Speaker 4:And what we see is that the regions with the highest frequency of use, surprise surprise, look to be China and The US. I was really intrigued by the stat that Richard gave earlier that only around half a percent of the global population are paying for an AI subscription today. Mhmm. And and that's exactly in line with what I'm seeing. A while back, OpenAI said that only 6% of its global customer base are paid users, and that's likely skewed by some emerging markets that are on the free version, by the way.
Speaker 4:But even in developed markets like The US and Europe, three quarters of consumers are likely on the free version. And when we look at The US, the households that are paying for AI services, well, they skew higher income and they're younger, so that's not surprising. Mhmm. But it's still only a very, very small proportion. But all of this is quite interesting because it suggests there could be a significant long term opportunity for AI companies to monetize some of these consumers over time.
Speaker 2:Right. Okay. And how exactly are consumers using AI today? And what about the consumer take up of or use of agentic AI? So AI that actually does stuff rather than just simply answering prompts like complex training or travel agency virtual assistant output, for example.

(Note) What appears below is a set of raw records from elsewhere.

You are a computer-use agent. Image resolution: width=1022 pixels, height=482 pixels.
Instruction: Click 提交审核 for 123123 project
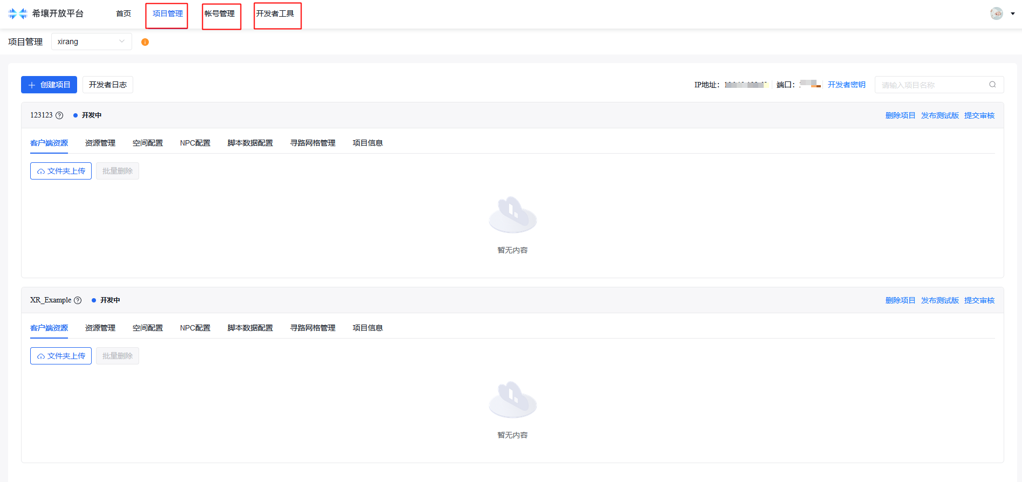coord(979,115)
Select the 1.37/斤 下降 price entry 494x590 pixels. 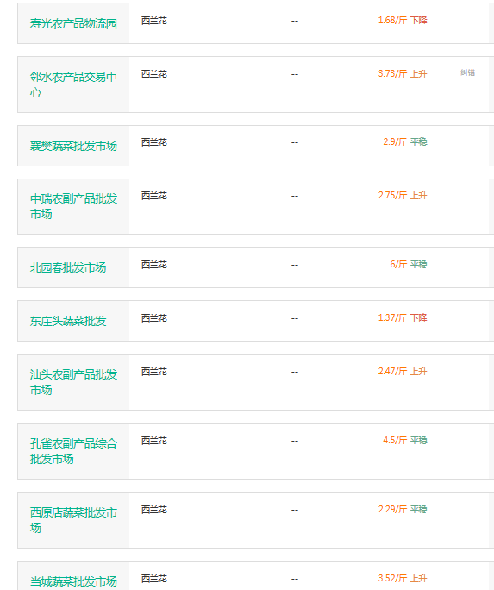click(403, 317)
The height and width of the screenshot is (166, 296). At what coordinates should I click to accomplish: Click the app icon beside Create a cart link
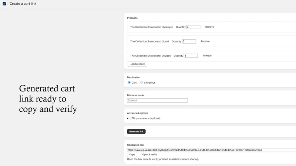tap(4, 4)
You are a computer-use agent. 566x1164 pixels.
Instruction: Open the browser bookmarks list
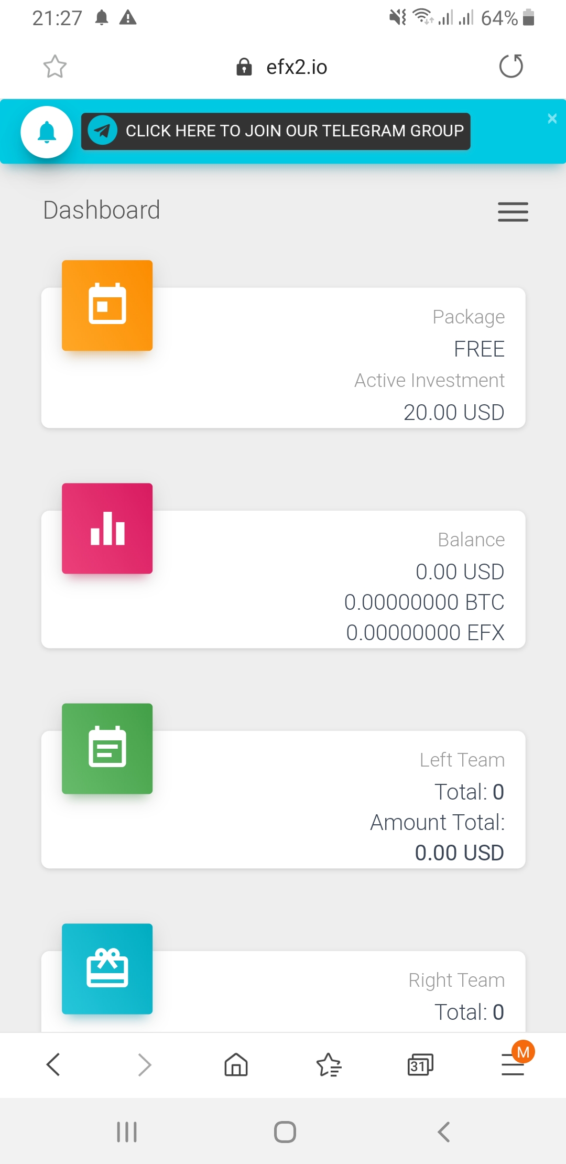[329, 1064]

Speaker 4:Well, consumers are using AI today for things like you would expect, search, learning, research, as well as, you know, summarizing and creating documents, rewriting things. So the traditional productivity tasks. But people are also using AI to shop for tech, the latest gadgets, to plan holidays, to look up recipes, surprisingly enough. For agentic AI, it's really early days. So in terms of both awareness and usage, that's the case.
Speaker 4:Really, really early days.
Speaker 3:Right.
Speaker 4:Survey data is suggesting that more more than two thirds of US consumers have not even heard of AgenTik AI. And then for those who are aware of AgenTik AI, adoption interest is pretty low at present and there is also some scepticism about the potential benefits.
Speaker 2:Okay. Okay. What is holding things back here? What are the major concerns that consumers have?
Speaker 4:Yeah. Consumer interest in adopting agentic AI looks to be really low, and that's because of worries around societal harm Mhmm. Trust, privacy concerns. And also, the consumers are worried that AI could be more harmful than beneficial to society with the potential to cause large scale job losses. Most people feel that there is need for human oversight over AI.
Speaker 4:Yeah. And then to the the point around hallucinations, AI can just get things plain wrong. And so there's this need to verify whatever AI is telling you. The implication from from all of this is that consumers today aren't that comfortable delegating real world decisions or transactions that will involve ultimately their hard earned cash
Speaker 3:Yes.
Speaker 4:To autonomous agents. Right? So we need these issues to be addressed over time to get more consumers onto the agentic AI journey.
Speaker 2:Okay. Alright. Fascinating to watch it play out. We'll have to leave things there really, but I'm sure we'll revisit the topic again in the not too distant future. But for now, thank you very much indeed.
Speaker 4:Thank you, James.
Speaker 2:And Richard, thank you very much indeed for your input as well. Great to get your thoughts as ever.
Speaker 3:Thank you, James.
Speaker 2:And thank you very much indeed to everyone for listening to the podcast. Your support as ever is greatly appreciated. We will, of course, return to do it again next month. But as always, if you'd like more information in the meantime, please do feel free to visit the insights section of our website trinitybridge.com. But for now, thank you and goodbye.